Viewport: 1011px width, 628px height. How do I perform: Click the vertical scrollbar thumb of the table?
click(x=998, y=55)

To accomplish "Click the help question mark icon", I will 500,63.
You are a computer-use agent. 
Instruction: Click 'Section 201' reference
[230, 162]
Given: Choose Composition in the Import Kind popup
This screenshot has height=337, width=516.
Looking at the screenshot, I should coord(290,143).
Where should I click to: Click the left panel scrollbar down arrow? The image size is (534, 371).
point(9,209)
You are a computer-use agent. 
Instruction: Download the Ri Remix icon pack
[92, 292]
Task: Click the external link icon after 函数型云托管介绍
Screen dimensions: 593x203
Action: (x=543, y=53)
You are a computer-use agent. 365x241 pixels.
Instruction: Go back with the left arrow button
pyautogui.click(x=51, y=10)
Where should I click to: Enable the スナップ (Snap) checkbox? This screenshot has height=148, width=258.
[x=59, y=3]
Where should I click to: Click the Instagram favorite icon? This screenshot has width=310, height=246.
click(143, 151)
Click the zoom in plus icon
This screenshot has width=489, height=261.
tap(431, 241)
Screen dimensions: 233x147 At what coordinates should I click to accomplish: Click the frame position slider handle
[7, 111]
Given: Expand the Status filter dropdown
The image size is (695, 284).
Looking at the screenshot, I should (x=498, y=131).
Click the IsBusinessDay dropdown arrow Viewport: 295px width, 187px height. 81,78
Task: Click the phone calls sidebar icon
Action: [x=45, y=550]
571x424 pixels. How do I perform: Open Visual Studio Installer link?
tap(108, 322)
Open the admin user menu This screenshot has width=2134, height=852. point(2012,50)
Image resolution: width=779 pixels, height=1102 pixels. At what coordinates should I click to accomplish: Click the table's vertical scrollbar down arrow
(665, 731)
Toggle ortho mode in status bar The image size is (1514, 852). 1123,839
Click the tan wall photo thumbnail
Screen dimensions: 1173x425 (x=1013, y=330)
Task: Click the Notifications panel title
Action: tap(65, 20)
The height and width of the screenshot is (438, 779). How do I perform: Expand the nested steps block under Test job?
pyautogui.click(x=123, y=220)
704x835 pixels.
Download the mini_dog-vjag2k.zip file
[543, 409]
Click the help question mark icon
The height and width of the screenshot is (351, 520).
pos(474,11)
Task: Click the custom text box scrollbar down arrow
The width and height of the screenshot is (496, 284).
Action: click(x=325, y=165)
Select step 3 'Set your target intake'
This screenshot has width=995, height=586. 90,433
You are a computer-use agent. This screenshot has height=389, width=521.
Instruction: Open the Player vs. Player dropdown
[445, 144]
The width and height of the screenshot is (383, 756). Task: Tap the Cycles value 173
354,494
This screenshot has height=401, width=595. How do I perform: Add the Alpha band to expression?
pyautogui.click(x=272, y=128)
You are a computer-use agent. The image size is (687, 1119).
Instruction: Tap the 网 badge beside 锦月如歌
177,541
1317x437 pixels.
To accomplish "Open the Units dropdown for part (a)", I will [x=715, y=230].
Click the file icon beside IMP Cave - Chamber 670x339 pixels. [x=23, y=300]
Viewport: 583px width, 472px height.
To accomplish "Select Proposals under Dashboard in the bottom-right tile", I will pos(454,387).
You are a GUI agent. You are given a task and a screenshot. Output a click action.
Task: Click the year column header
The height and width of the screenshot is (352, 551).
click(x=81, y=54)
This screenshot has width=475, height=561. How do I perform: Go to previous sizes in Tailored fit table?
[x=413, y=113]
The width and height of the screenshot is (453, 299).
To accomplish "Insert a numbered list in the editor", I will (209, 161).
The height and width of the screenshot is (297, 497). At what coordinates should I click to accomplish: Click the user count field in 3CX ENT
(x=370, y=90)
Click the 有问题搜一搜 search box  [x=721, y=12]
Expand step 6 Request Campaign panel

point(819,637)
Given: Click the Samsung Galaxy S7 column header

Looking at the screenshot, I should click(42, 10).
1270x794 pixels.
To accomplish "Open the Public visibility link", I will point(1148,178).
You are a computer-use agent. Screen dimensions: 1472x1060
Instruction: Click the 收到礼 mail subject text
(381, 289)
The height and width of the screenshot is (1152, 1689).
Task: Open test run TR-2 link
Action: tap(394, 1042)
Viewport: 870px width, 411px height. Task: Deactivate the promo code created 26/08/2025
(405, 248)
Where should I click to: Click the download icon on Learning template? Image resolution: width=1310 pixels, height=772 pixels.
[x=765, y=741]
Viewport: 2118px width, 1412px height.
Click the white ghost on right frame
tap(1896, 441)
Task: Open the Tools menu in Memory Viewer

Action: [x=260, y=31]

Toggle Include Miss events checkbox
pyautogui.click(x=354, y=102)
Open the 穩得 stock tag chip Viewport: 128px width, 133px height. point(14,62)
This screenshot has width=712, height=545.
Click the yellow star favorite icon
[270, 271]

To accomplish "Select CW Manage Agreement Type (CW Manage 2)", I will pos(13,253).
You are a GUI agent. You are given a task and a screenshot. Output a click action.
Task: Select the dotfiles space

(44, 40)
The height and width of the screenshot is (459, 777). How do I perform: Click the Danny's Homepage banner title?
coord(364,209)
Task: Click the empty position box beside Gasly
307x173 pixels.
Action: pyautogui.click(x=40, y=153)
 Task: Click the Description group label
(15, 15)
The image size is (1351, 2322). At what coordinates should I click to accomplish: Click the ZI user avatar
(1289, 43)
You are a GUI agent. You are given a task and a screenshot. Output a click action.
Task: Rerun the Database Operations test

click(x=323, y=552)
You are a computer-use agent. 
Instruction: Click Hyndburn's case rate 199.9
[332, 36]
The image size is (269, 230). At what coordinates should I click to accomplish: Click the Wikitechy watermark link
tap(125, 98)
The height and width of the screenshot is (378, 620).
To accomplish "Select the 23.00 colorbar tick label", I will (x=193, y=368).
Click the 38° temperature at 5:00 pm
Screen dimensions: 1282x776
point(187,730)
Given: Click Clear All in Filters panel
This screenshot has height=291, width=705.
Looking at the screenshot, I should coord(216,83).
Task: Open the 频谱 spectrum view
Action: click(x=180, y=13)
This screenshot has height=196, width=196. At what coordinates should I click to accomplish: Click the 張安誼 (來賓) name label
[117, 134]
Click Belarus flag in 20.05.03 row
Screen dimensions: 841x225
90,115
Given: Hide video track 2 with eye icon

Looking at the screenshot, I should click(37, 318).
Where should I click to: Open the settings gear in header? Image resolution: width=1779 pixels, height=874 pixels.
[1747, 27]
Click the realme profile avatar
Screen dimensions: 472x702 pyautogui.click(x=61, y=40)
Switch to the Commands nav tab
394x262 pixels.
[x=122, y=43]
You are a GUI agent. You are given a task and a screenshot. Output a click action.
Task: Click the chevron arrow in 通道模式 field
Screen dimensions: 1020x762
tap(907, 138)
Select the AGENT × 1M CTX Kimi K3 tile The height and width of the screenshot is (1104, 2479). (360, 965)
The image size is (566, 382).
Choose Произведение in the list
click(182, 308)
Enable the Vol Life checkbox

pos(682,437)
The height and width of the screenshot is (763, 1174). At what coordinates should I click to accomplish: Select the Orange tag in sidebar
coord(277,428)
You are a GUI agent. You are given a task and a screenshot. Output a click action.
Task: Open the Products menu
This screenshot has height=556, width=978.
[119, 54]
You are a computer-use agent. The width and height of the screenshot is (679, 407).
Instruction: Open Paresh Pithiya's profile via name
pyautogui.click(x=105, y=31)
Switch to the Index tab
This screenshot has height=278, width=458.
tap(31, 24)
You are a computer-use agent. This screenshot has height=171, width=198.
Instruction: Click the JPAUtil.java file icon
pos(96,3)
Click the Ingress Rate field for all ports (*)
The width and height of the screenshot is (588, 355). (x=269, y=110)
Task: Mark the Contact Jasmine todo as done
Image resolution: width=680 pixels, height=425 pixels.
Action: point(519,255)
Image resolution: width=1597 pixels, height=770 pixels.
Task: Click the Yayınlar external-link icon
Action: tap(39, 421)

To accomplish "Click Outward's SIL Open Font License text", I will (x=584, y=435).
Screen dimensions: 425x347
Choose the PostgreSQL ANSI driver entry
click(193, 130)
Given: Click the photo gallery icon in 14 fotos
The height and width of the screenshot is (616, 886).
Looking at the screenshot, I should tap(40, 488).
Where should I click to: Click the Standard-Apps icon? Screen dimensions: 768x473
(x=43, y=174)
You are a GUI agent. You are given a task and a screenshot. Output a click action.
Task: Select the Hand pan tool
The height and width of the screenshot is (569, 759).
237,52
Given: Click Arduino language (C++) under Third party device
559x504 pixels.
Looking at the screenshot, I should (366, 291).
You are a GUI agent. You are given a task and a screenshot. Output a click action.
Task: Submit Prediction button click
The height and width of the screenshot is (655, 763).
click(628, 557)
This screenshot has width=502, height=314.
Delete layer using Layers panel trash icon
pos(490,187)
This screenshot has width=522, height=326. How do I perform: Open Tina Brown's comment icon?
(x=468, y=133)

Exercise »
Every line above that holds the string "tile" should be returned.

Solution to this exercise »
To accomplish "Select Proposals under Dashboard in the bottom-right tile", I will pos(454,387).
Select the AGENT × 1M CTX Kimi K3 tile The height and width of the screenshot is (1104, 2479). (360, 965)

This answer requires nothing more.